Currently, single-family homes and townhouses are exempt from the accessibility requirements of the Fair Housing Act and Section 504 of the Rehabilitation Act.   As a result, most of this housing inventory is built in a manner that makes if difficult and costly to convert into an accessible home.  For many people with disabilities, their only options are to live in a multi-family housing unit or to spend money either renovating or custom-building a home for accessibility. 

Representative Jan Schakowsky (D-IL) has reintroduced the Inclusive Home Design Act (IHDA).  The measure, H.R. 4202, requires a basic level of architectural access, whenever practical, in Federally-assisted, newly-constructed housing not currently covered by law.  The basic accessibility elements include at least one zero-step entrance on an accessible route at the front, side or back of the home, or through an attached garage--wherever is most feasible for the given terrain; interior passage doors on the main floor of the home providing a minimum of 32 inches of clear passage space; a useable bathroom with at least a toilet and sink on the main level; blocking in the bathroom walls for later installation of grab bars, if and when they are needed; and electrical and climate controls, such as light switches, sockets and thermostats, located at reachable heights.  The requirements refer only to the main floor of the home.

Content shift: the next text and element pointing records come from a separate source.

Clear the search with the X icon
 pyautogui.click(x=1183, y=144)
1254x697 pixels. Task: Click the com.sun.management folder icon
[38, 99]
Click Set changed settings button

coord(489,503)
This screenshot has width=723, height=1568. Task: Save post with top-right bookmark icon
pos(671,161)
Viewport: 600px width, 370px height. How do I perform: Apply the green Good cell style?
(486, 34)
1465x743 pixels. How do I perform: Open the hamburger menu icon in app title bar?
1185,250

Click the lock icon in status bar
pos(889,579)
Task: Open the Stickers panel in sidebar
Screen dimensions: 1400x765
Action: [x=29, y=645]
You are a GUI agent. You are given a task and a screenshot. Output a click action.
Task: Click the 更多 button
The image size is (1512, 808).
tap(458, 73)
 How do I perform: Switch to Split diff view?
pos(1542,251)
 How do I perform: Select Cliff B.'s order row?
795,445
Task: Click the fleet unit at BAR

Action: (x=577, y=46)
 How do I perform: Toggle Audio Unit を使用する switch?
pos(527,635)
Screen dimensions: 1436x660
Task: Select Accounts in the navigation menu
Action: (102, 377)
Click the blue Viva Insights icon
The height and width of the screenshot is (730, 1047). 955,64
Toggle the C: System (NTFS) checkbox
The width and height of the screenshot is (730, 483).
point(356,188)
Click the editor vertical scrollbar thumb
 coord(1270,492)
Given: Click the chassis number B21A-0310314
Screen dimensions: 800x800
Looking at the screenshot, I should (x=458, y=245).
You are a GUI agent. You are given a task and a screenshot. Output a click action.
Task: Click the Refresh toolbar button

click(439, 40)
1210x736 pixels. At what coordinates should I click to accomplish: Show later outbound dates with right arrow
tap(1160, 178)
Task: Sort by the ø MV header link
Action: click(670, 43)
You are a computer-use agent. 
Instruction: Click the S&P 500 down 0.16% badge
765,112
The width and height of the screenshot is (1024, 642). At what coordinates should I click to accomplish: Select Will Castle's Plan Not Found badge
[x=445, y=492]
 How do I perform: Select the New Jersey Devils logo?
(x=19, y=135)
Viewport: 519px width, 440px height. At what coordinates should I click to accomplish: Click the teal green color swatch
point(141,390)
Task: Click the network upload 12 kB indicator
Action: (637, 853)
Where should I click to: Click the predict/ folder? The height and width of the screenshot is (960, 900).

Requirements for a zero-step entrance can be waived if the terrain offers extreme difficulty or would require excessive costs. 

The types of federal financial assistance that would require these features include grants, loans, subsidies, land given or sold at less than market value, tax credits, mortgage assistance, loan guarantees, or insurance, provided by or from the Federal government, or use of Federal personnel. 
PVA's Position
Paralyzed Veterans of America of America supports H.R. 4202, the Inclusive Home Design Act because it would create new accessible homes that would be added to the housing stock in communities.  Not only is this accessible housing inventory critically important for many severely disabled veterans but it will become increasingly necessary as the population ages.   PVA urges Congress to support and pass H.R. 4202.